GeoReasoner: Reasoning On Geospatially Grounded Context For Natural Language Understanding

Yibo Yan,Joey Lee
2024-08-21
Abstract:In human reading and communication, individuals tend to engage in geospatial reasoning, which involves recognizing geographic entities and making informed inferences about their interrelationships. To mimic such cognitive process, current methods either utilize conventional natural language understanding toolkits, or directly apply models pretrained on geo-related natural language corpora. However, these methods face two significant challenges: i) they do not generalize well to unseen geospatial scenarios, and ii) they overlook the importance of integrating geospatial context from geographical databases with linguistic information from the Internet. To handle these challenges, we propose GeoReasoner, a language model capable of reasoning on geospatially grounded natural language. Specifically, it first leverages Large Language Models (LLMs) to generate a comprehensive location description based on linguistic and geospatial information. It also encodes direction and distance information into spatial embedding via treating them as pseudo-sentences. Consequently, the model is trained on both anchor-level and neighbor-level inputs to learn geo-entity representation. Extensive experimental results demonstrate GeoReasoner's superiority in three tasks: toponym recognition, toponym linking, and geo-entity typing, compared to the state-of-the-art baselines.
Computation and Language,Machine Learning
What problem does this paper attempt to address?

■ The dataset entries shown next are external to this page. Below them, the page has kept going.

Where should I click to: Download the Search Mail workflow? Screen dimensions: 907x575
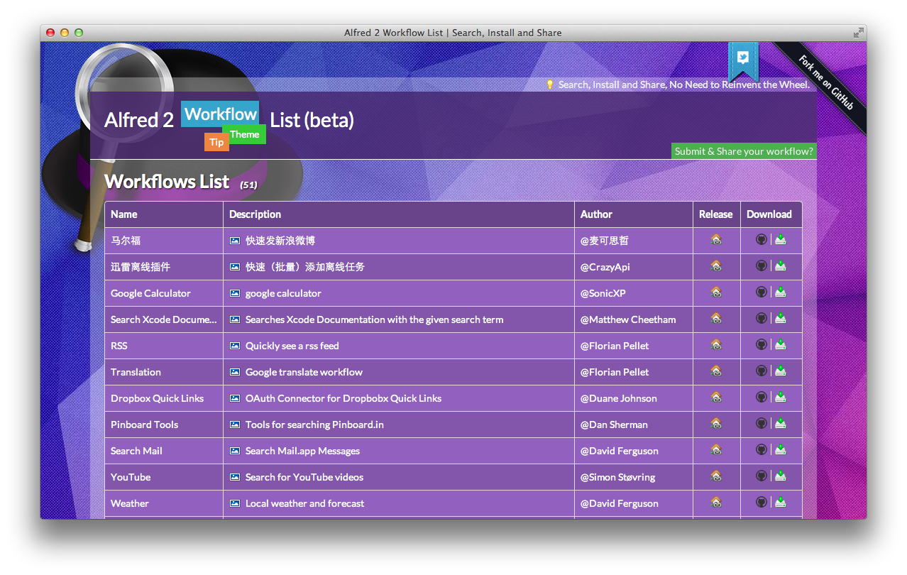780,449
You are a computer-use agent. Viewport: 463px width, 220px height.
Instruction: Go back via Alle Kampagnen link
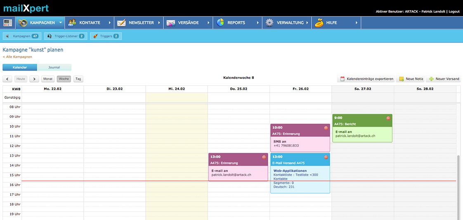(17, 56)
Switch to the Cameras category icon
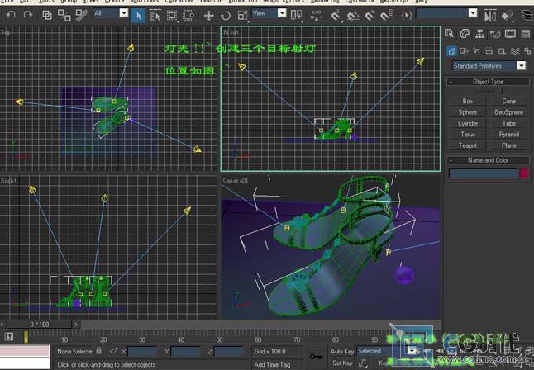The width and height of the screenshot is (534, 370). [x=491, y=50]
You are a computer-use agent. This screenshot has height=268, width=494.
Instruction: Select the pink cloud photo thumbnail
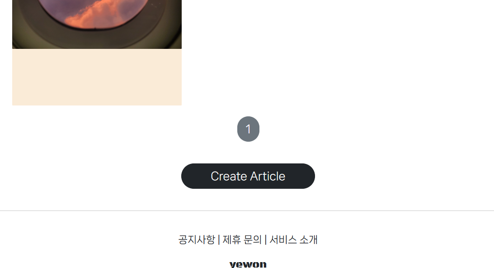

The paper aims to address two main challenges in geospatial natural language understanding: 1. **Lack of generalization ability**: Existing methods perform poorly when dealing with unseen geospatial scenarios. 2. **Insufficient information fusion**: Existing methods fail to effectively integrate geospatial context from geographic databases with linguistic information from the internet. To address these issues, the paper proposes the GeoReasoner framework, a language model capable of reasoning about natural language based on geospatial context. Specifically, GeoReasoner leverages large language models to generate comprehensive location descriptions and enhances its representation capabilities by encoding directional and distance information as spatial embeddings in pseudo-sentences. Experimental results show that GeoReasoner outperforms current benchmark models in three tasks: toponym recognition, toponym linking, and geographic entity classification.